WORK ORDER: Where does the word "computer" appear in the data? Copy every line that holds it.

RECORDS FOR THE EXERCISE:
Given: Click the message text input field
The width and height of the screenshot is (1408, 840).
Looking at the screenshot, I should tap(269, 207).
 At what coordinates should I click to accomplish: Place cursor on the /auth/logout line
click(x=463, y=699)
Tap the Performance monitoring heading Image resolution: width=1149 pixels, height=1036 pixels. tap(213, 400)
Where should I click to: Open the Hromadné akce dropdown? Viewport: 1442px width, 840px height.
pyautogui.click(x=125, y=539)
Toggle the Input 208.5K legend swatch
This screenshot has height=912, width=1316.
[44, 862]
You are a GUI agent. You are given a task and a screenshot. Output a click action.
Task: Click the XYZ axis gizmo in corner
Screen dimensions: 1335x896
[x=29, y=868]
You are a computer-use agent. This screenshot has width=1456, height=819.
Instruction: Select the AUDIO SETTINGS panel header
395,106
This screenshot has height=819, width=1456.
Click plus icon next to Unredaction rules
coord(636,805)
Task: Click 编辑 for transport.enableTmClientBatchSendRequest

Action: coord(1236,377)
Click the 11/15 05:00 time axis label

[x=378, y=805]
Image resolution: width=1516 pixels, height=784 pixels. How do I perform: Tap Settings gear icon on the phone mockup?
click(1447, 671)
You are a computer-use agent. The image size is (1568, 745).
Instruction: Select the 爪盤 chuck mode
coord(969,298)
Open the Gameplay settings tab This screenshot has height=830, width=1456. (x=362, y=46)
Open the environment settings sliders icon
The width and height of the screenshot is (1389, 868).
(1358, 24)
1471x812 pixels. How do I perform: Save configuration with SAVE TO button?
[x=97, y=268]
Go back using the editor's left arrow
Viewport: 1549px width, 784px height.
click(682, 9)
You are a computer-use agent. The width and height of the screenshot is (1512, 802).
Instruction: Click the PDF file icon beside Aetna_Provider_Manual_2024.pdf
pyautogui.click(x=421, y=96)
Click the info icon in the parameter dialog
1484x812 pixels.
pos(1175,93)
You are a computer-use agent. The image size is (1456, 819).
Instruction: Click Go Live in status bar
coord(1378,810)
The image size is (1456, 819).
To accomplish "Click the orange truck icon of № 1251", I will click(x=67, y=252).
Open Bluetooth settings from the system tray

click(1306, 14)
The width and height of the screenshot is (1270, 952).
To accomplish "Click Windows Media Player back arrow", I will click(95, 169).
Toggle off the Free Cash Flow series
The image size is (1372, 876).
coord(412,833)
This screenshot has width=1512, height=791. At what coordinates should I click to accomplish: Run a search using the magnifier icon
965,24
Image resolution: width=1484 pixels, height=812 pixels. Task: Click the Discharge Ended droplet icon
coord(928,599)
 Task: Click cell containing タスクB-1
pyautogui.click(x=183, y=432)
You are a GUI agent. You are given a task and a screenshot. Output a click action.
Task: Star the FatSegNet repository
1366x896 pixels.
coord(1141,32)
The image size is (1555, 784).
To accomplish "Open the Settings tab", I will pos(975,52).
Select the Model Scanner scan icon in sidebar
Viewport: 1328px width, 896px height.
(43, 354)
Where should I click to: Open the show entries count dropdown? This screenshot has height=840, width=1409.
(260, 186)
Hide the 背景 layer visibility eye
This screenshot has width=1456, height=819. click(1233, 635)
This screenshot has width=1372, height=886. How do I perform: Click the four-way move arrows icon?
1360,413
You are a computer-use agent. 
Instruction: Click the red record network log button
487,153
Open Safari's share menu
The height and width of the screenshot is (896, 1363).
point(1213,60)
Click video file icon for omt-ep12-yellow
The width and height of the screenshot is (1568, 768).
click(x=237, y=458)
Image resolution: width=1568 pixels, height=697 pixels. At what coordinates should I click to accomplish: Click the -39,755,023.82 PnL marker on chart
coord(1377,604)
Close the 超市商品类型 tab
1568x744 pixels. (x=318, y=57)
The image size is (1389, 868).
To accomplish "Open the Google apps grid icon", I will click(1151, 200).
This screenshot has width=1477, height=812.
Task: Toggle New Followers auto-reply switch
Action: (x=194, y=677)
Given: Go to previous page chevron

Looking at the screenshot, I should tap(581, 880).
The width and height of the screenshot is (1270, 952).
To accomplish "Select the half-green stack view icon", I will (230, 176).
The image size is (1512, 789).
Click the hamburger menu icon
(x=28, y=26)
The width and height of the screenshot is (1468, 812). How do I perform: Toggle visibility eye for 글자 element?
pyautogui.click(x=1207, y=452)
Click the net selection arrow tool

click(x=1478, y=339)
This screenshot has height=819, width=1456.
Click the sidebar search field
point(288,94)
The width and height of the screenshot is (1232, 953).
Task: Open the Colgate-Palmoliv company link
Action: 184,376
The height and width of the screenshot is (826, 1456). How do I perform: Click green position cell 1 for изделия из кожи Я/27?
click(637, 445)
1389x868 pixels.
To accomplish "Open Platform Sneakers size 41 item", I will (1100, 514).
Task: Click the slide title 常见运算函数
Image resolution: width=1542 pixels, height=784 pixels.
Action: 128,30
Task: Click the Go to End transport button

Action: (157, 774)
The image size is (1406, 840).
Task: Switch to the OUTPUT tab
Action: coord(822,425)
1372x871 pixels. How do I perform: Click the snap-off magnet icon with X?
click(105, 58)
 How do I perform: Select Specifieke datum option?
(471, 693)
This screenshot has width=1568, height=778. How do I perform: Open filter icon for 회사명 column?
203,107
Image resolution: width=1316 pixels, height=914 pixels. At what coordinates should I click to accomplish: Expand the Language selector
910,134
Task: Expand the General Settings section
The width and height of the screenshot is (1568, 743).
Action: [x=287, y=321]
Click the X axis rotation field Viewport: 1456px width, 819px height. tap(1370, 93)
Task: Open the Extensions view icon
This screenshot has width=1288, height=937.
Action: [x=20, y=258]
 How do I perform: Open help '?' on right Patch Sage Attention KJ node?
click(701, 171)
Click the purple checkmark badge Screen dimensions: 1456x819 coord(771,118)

RESULT OF THE EXERCISE:
You are a computer-use agent. This screenshot has width=1456, height=819.
You are a computer-use agent. The image size is (1568, 745).
You are a computer-use agent. The width and height of the screenshot is (1512, 802).
You are a computer-use agent. The image size is (1456, 819).
You are a computer-use agent. 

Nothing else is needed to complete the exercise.